Analysis of hidden Markov model learning algorithms for the detection and prediction of multi-stage network attacks

Hidden Markov Models have been extensively used for determining computer systems under a Multi-Stage Network Attack (MSA), however, acquisition of optimal model training parameters remains a formidable challenge. This paper critically analyses the detection and prediction accuracy of a wide range of training and initialisation algorithms including the expectation-maximisation, spectral, Baum-Welch, differential evolution, K-means, and segmental K-means. The performance of these algorithms has been evaluated, both individually and in a hybrid approach, for detecting all the states and current state, and predicting the next state (NS), and the next observation (NO) of a given alert observation sequence. For generating this alert sequence, the Snort signaturebased intrusion detection system was utilised, using either bespoke or default rules, to raise alerts while examining the DARPA 2000 MSA dataset.
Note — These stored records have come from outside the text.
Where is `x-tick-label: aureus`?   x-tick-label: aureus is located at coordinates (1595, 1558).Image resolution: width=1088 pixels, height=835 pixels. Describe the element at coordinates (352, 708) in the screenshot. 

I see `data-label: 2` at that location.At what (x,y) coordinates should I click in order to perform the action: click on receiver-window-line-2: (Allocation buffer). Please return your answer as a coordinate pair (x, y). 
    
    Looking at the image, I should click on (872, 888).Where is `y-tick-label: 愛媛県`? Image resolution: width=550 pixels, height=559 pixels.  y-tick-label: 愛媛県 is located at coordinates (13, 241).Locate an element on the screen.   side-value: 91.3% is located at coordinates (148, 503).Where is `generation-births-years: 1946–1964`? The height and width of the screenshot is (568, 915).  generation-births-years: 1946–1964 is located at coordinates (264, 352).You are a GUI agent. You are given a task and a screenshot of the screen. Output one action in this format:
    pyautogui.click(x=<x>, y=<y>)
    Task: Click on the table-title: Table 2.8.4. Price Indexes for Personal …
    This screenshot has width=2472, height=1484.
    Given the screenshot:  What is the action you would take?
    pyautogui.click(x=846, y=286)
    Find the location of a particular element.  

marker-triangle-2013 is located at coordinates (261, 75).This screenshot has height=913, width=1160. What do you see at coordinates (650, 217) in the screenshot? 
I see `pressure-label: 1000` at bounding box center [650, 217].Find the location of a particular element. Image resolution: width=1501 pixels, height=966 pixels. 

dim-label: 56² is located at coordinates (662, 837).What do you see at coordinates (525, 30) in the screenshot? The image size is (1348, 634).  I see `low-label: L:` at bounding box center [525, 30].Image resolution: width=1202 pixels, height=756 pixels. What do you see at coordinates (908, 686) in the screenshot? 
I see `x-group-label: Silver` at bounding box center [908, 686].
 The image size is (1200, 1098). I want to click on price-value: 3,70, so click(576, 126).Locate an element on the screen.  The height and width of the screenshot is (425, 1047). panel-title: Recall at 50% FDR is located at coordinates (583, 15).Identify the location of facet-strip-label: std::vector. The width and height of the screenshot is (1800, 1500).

The investigation also sheds further light on alternative approaches for forecasting the possible NS and NO in an MSA campaign, as well as, the impact of window size on the prediction performance for all analysed techniques. The results and discussion emphasise on the appropriateness of various techniques for the prediction of NS and NO. Furthermore, NO prediction accuracy has indicated a performance increase of up to 44.95% in the proposed hybrid approaches.